Task requirements >> Write out the data exactly from its first line onward, ending with the line in which "Task: Open the Geometry" appears.

Collected data entries >>

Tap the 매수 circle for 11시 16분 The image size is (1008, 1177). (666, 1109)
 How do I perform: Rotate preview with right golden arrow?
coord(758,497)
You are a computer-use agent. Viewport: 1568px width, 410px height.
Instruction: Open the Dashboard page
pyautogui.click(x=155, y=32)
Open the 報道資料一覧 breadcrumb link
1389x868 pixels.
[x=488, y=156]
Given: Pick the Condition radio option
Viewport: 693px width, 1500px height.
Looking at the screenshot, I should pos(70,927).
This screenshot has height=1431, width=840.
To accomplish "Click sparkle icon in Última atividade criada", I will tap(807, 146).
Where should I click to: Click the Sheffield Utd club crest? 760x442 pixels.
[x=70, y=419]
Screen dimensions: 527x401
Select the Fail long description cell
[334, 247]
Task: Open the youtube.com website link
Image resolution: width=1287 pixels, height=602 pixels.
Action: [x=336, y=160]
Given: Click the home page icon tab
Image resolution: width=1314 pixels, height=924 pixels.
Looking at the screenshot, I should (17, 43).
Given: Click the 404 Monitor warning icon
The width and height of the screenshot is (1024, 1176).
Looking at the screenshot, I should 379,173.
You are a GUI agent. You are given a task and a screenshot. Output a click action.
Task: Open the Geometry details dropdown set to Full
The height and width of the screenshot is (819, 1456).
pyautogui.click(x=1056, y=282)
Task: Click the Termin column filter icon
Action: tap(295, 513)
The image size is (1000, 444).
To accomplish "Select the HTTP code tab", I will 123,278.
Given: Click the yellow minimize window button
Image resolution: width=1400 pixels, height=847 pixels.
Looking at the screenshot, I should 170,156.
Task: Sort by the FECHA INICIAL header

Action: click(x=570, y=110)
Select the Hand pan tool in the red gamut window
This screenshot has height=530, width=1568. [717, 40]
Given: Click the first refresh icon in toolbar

Result below >>
Tap the 매수 circle for 11시 16분 The image size is (1008, 1177). (666, 1109)
 How do I perform: Rotate preview with right golden arrow?
coord(758,497)
You are a computer-use agent. Viewport: 1568px width, 410px height.
Instruction: Open the Dashboard page
pyautogui.click(x=155, y=32)
Open the 報道資料一覧 breadcrumb link
1389x868 pixels.
[x=488, y=156]
Given: Pick the Condition radio option
Viewport: 693px width, 1500px height.
Looking at the screenshot, I should pos(70,927).
This screenshot has height=1431, width=840.
To accomplish "Click sparkle icon in Última atividade criada", I will tap(807, 146).
Where should I click to: Click the Sheffield Utd club crest? 760x442 pixels.
[x=70, y=419]
Screen dimensions: 527x401
Select the Fail long description cell
[334, 247]
Task: Open the youtube.com website link
Image resolution: width=1287 pixels, height=602 pixels.
Action: [x=336, y=160]
Given: Click the home page icon tab
Image resolution: width=1314 pixels, height=924 pixels.
Looking at the screenshot, I should (17, 43).
Given: Click the 404 Monitor warning icon
The width and height of the screenshot is (1024, 1176).
Looking at the screenshot, I should 379,173.
You are a GUI agent. You are given a task and a screenshot. Output a click action.
Task: Open the Geometry details dropdown set to Full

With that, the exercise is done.